With a headline such as the one posted above, one would think (for logic anyway), that this article either speaks for somebody that’s questioning the state of how one is feeling, or to hark nostalgia over the “battle cry” made famous from Ted Lewis, a bandleader that had its peak in the 1920’s and 30’s that was well know but (sadly) is now long forgotten!
This article really calls for the notion of the situation of how one is indeed feeling, the causes and effects of that emotion, and perhaps to ask the ever lovin’ $64 dollar question if  everybody is really and truly in a position of being overjoyed?
In one hops on to their favorite search engine and types in “happiness”, one will find a massive trove of articles and related ramblings found in cyberspace to give the meaning of happiness.
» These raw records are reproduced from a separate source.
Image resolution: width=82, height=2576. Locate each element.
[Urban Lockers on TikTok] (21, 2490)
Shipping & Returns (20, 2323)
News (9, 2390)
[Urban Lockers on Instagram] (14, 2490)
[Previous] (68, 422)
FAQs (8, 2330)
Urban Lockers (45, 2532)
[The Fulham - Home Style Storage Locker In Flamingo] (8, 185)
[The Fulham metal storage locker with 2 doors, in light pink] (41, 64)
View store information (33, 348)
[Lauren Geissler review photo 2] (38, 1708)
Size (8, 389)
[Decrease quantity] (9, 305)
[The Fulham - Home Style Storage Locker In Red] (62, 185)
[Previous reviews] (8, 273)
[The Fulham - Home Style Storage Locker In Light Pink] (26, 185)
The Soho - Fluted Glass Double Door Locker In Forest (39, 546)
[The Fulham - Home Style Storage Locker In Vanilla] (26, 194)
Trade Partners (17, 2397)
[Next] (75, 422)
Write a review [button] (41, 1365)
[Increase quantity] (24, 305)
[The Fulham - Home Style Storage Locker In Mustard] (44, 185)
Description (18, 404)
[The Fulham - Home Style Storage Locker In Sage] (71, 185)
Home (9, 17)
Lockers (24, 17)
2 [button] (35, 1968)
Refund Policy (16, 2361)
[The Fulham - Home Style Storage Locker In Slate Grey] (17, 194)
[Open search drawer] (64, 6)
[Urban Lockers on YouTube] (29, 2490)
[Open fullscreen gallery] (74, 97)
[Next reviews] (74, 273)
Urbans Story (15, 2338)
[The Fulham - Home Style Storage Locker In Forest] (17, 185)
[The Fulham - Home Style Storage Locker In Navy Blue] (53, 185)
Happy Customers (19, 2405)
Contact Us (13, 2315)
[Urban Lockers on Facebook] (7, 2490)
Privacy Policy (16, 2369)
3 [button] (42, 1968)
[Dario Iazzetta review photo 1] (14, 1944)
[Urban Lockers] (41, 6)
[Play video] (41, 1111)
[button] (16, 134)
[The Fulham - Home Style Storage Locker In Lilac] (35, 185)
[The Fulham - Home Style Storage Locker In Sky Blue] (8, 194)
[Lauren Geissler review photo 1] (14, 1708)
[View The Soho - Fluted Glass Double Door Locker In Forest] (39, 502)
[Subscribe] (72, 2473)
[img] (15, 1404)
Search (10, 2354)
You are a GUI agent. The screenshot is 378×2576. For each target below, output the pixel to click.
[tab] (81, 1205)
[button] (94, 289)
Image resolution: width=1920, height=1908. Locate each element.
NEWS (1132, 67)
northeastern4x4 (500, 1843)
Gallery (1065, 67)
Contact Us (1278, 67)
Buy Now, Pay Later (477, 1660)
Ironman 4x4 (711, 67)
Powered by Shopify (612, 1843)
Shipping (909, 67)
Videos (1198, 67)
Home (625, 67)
The first entry one can find is what the definition of this term is. According to that definition found on everybody favorite online (and free) encyclopedia, Happiness is “…a mental or emotional state of well-being defined by positive or pleasant emotions ranging from contentment to intense joy. A variety of biological, psychological, religious and philosophical approaches have striven to define happiness and identify its sources.” It’s also one of the six basic emotions noted by psychologist Paul Ekman that human beings posses. The other five-anger, disgust, fear, and surprise, has been discussed in many other sources from medical journals, lifestyle magazines that mostly cater to a female demographic, to a money making animated feature film of recent release. However, this write up will focus upon the first and titled emotion.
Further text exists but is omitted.